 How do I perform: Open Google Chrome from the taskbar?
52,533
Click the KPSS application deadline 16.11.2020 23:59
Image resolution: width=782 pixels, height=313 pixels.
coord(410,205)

- - - - - - -

#### Task brief:
Output the records above in their entirety, exactly.

#### Solution to this problem:
 How do I perform: Open Google Chrome from the taskbar?
52,533
Click the KPSS application deadline 16.11.2020 23:59
Image resolution: width=782 pixels, height=313 pixels.
coord(410,205)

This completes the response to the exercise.